Food price inflation continues putting people’s food security at risk
FAO’s Food Price Index edged up slightly in April 2023, the first increase following 12 consecutive months of decline. The increase in this index for internationally traded food commodities was caused by a sharp rise in sugar prices and a moderate rise in meat prices. International prices for cereals, dairy and vegetable oils continued their prolonged decline after peaking in March 2022. Among cereals, only rice prices were up, but this rise was outweighed by further declines in the prices for wheat and maize. The main drivers behind these trends are explained in this month’s Market Monitor.
Despite the now yearlong decline in international prices, most people have not seen the cost of the food they buy come down. Instead, consumer food price inflation remains stubbornly high in much of the world. The food price inflation “heat maps”, presented on the next page, compare levels of annualized inflation rates between March-April 2022 (when international prices peaked) and those a year later.
As illustrated in these maps, consumer food price inflation remains elevated in many high-income countries. In much of Europe, food prices edged up further during 2022 and early 2023 reaching rates of well over 10 percent on average. Food inflation still stood at near 20 percent in the United Kingdom and 15 percent or more in Germany and France by April 2023. Higher energy prices and a stronger US dollar, among other economywide factors, continue pushing up overall price levels in Europe, including those for food commodities and services. In the United States, inflation decelerated somewhat from over 10 percent a year ago to near 8 percent owing in part to monetary tightening, but food inflation remains significant as overall inflationary pressures (including rising wage costs) are waning only very slowly.
Food inflation moderated somewhat in the Russian Federation, China, India, Indonesia, and a few other Asian countries, owing in good part to government support policies. With few exceptions, food inflation remains high and accelerated further in other low- and middle-income countries. For instance, in Pakistan (following floods), Sudan (increased political tensions and droughts), Egypt (rising import costs), and Turkey (macroeconomic woes) food inflation edged up to around 50 percent or more, while Argentina, Venezuela and Zimbabwe recorded consumer price increases of well over 100 percent by April 2023. The poor suffer the most from high food prices, as they spend high shares of their incomes on food and have weak capacity to cope with price shocks. The 2023 Global Report on Food Crises estimates that food-price and related economic shocks were the main of three interrelated drivers of acute food insecurity in 27 of 58 countries/territories analyzed, pushing 84 million people into crisis-level or worse acute food insecurity, while being compounding factors to conflict or weather extremes that caused another 174 million people facing the same fate during 2022.

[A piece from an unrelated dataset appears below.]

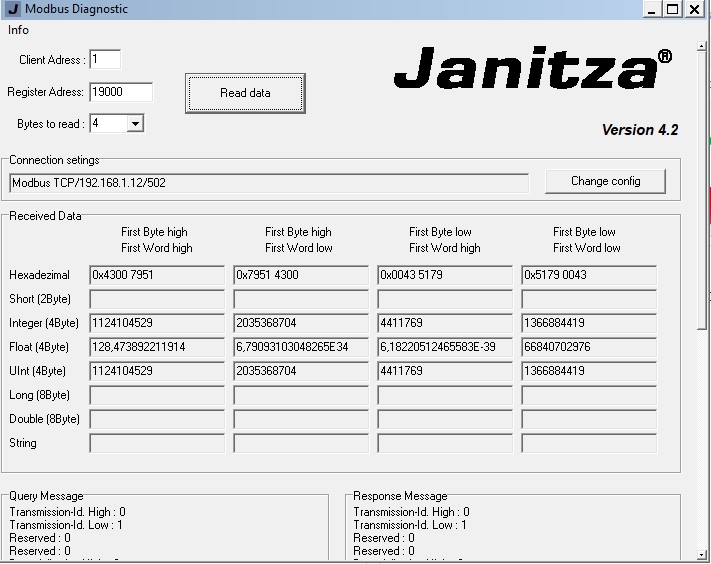The width and height of the screenshot is (711, 564).
Task: Open the Bytes to read dropdown
Action: (x=135, y=123)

Nearly all of the affected populations live in low-income, net food-importing countries. These countries did not benefit from falling international food prices in good part because their currencies lost value at an abnormally fast rate relative to the US dollar, which pushed up the domestic cost of food imports. As these vulnerable countries sunk deeper into the high price cycle, the ability of governments to cope with the compounding effect of the war in Ukraine was limited by import reliance and high debt obligations after the COVID-19 pandemic. While governments took measures (mostly temporary ones) to lessen the burden of high prices such as targeted cash transfers to vulnerable households, they have been unable to sustain these. The coping capacity of vulnerable households equally has eroded, as many had previously taken on debt, sold assets and/or depleted food stocks to cope with the livelihood losses and inflation during the COVID-19 pandemic and have had to continue these practices with persistent high food price inflation. To cope with the further reduction in purchasing power, populations with low incomes in both developed and developing countries may be forced to make tradeoffs, such as reducing portions and skipping meals, that negatively affect current and future food and nutrition security.
Despite falling international food prices, food affordability thus remains a challenge at both the macroeconomic and household levels, threatening the food security of vulnerable households around the world.